You've been asking me for a few weeks now if I wrote your birthday letter yet. Mom. Mom. Mom. Mom.
I try to write these as close to your actual birthdays as possible, so I'm doing it now as I sit here on the eve of your day. Just before you asked, again today, if I'd written your letter yet, you asked another question. One that I couldn't answer off the top of my head.
You wanted to know what time you were born.
I knew that it was in the afternoon, I knew that it was a Sunday. I knew that we'd been to the hospital the night before having left a wedding in which your brother was the ring bearer. We walked in to triage, him still in his tuxedo.
They'd told me then that I could walk laps around the hospital, or I could go home and try to get some rest. I knew I wasn't sleeping either way, so it didn't matter much to me. I knew you'd be here soon. Late the next morning, after your uncle had driven down to take care of your brother, we left for the hospital again, knowing that when we came back home we'd live in a world with not just one child but two.
You came into the world that day at 4:10p.m. I dug out your baby book to check. I know you how you are with needing specifics.
You're thirteen now. Officially a teenager.
It doesn't even seem possible.
Some days I look at you and I still see the little girl with the long golden ponytails running around in circles.
Some days I look at you and see glimpses of the woman you are becoming.
Most of the time, I see both versions of you, simultaneously, all tied up in the same person.
I guess this means that you get to order from the adult menu now. I guess. Gosh.
You are still perfectly content to be trapped between childhood and adolescence in every way that doesn't involve menus, though, and I'm perfectly okay with that.
You aren't in a hurry to grow up, but then you never have been. You have always been my cautious one, though that probably comes as a surprise to most of the people who know you. Who you show to the world is often such a different person than who you are on the inside.
You come by that honestly, but I know that you know that.
I know you know.
You're almost as tall as I am anymore. I'm waiting for the morning when you wake up just beyond my height. I know it's coming, and sooner rather than later. I know that you'll remind me of it daily for a while once it happens.
So many changes are coming, whether you want them to or not. I know that even though there are days you urge that clock to run faster, most of the time you want it to slow down a bit.
At some point this year, you started emailing me. There are days that the only real interaction we have, you and I, aside from grunting and sighing, are those emails. Please never stop sending them, emojis and all. I'll be busy doing whatever else it is that I am doing, and know that when there's a message sitting in my inbox from you, it's a glance into your life in one of the most genuine forms. You make me laugh. God, do you make me laugh.
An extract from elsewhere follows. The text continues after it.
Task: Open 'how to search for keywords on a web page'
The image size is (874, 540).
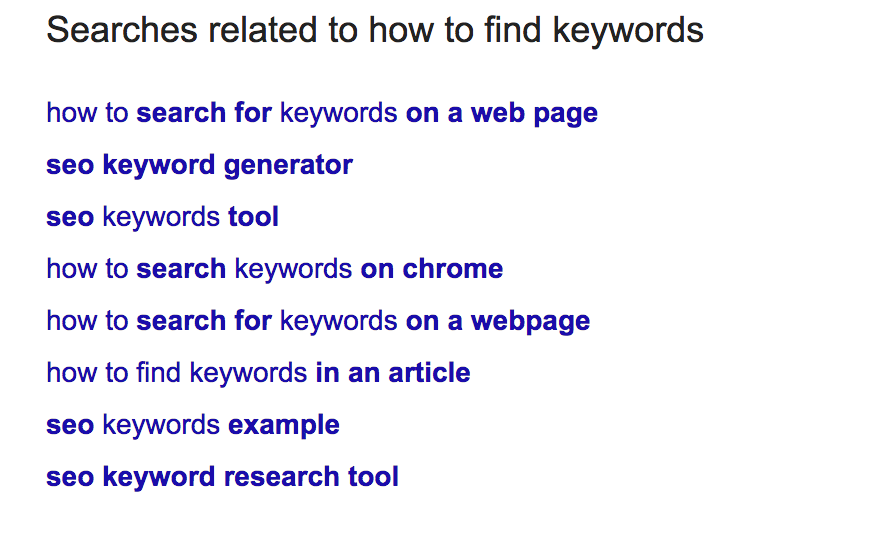Action: point(322,114)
You've taken some steps, done some things that were scary this year, taken some chances, put yourself out there into an unfamiliar world. I can't even begin to tell you how proud I am of you in those moments, because I know more than anyone else just how hard it is for you.
You do it anyway.
And whenever you take those risks, know that I'll be over here, far enough away to give you space but close enough that you'll always be able to find me, cheering you on.
I'll be doing jazz hands and making crazy faces at you...but you knew that already.
I love you, baby girl.
Stay funny, stay weird, stay you.
p.s. math homework is still the worst.